# Task brief
Write what comes next in the message about finding an English name for the Old Permic script, picking up after its last sentence.

# Page extract
● ● ● ● ● ● ●

I asked a couple of days ago whether there is a standard English
designation of << altsyrja"nische Schrift / drevnepermskaja azbuka >>.

I am grateful to the following people who took pains to enlighten me:

Pekka Sammallahti
Tiit-Rein Viitso
Cornelius Hasselblatt
Michael Everson
Eugene Helimski
Tapani Salminen
Vladimir Napolskikh

One thing is absolutely certain: no established single term exists for
this script in English.

I am proofreading my short Japanese-language article about this
alphabet and the editor considers it obligatory to provide (an) English
name(s) for it.

It seems that the "best" possible solution is to make no choice at all
and give all three major variants:

       Old Permic (Zyrian, Komi) script.

By the way, don't supporters of "Komi" and "Zyrian" alternatives want to
say anything about this alphabet entering into the "UNICODE" world as
"Old Permic script", I wonder?

● ● ● ● ● ● ●

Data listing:

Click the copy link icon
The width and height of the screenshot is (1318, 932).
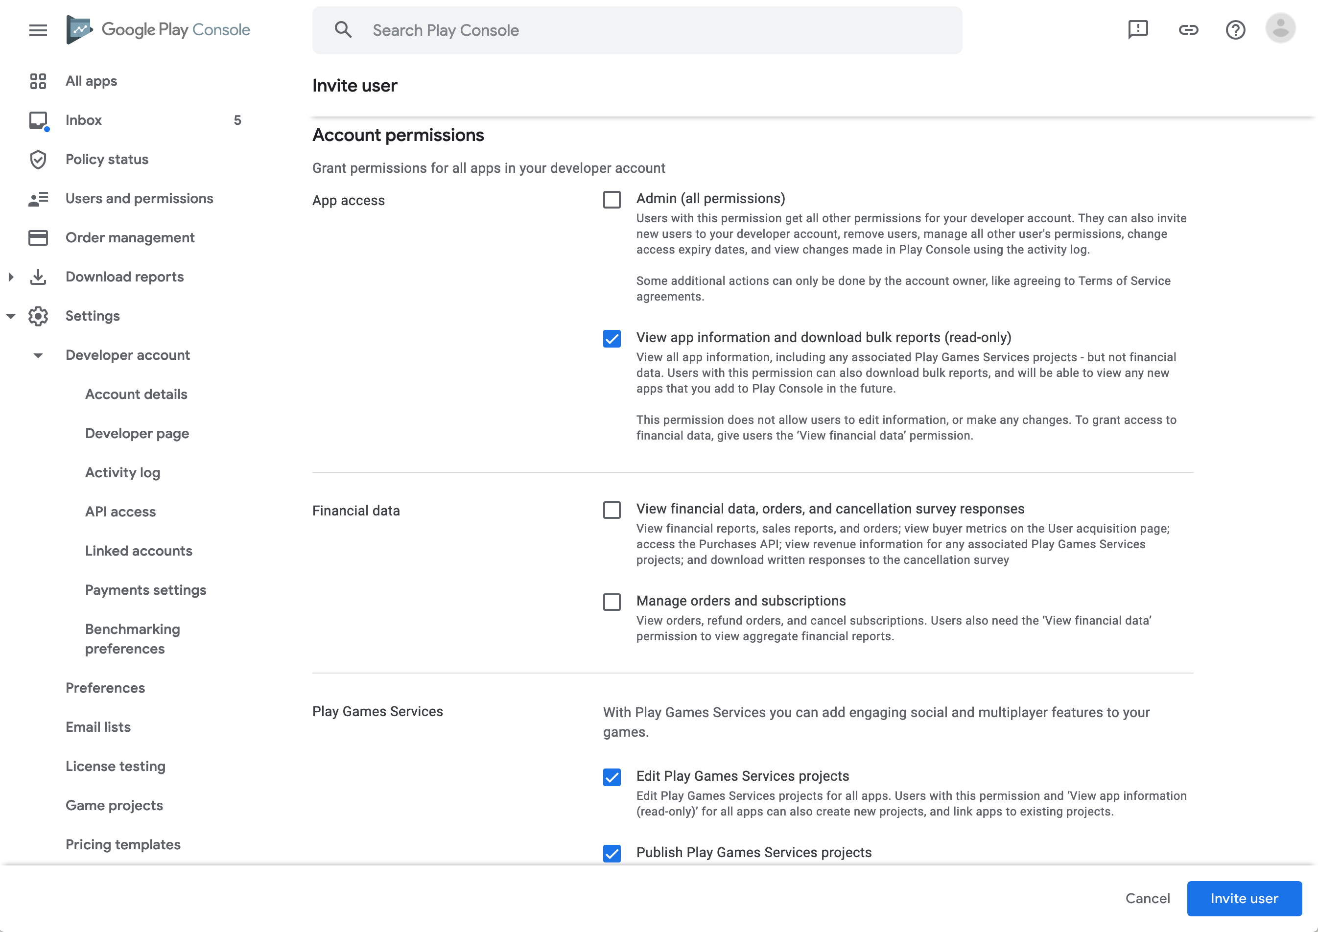coord(1188,30)
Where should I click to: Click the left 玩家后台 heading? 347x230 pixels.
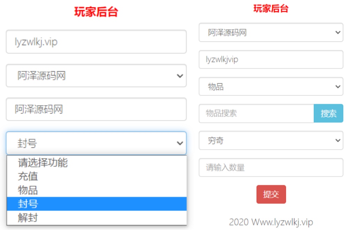pos(96,12)
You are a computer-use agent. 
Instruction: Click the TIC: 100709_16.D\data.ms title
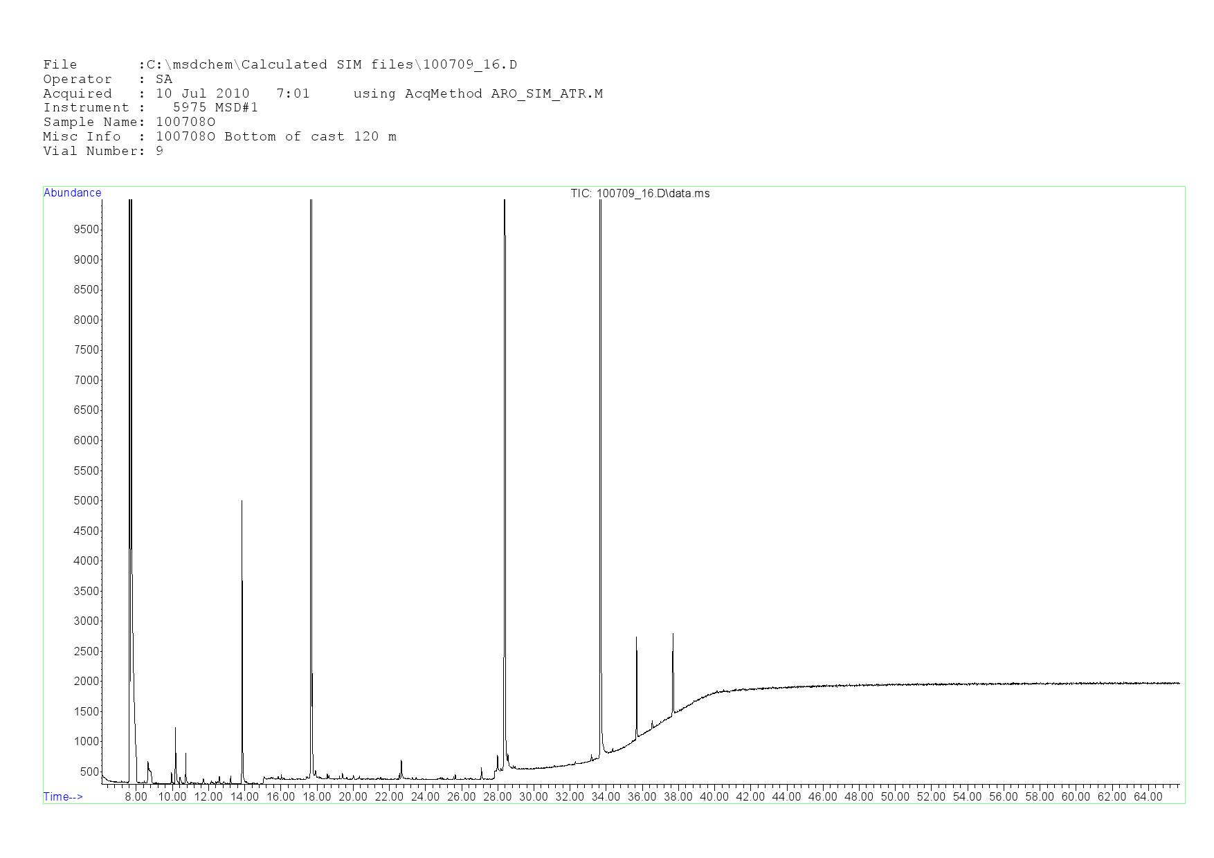(640, 194)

● ● ● ● ● ● ●

# Response to the task
Best,

Kazuto Matsumura
Univ. of Tokyo
Writing from Kyoto

 =======================================================================
References:

Sen t艙tyy olla Old Zyrian/Komi alphabet (vrt. Old Norse, Old English).
--
Mulle tundub, et standard puudub. Kusimus on mis on oigeim. Ainult Old on
kindel. Edasi on selge, et mitte permi, ega permikomi, vaid kas komi voi
surja(komi). Aga surjat kirjutab igauks inglise keeles nagu tahab:
Zyryene  (oooo!), Zyryen  (ooo!), Ziryen, Zyrien, Zyrian... Nii et lihtsaim
on Old Komi.
--
Robin Baker uses "Old Permian writing" , "Old Permian translations" etc.
so may-be Old Permian alphabet? Cf. FUF 45 (1983), pp.82-106
--
I call it the Old Permic script. Please see
http://www.dkuug.dk/JTC1/SC2/WG2/docs/n1947.pdf -- we would really like
some comments.
--
In my opinion, OLD ZYRYEN SCRIPT is more appropriate than the (partly)
misleading OLD PERMIAN (PERMIC) SCRIPT. The Russian name "permskaja azbuka"
stems from the times when the Zyryens were referred to as "perm'
vychegodskaja". The English ethnonymic tradition does not possess such
reminiscences and must not reproduce them.
--
Please note that the drevnepermskaja azbuka was, inasmuch we know, not a
Permian one. It was applied only for Komi and maybe only for Zyrian Komi.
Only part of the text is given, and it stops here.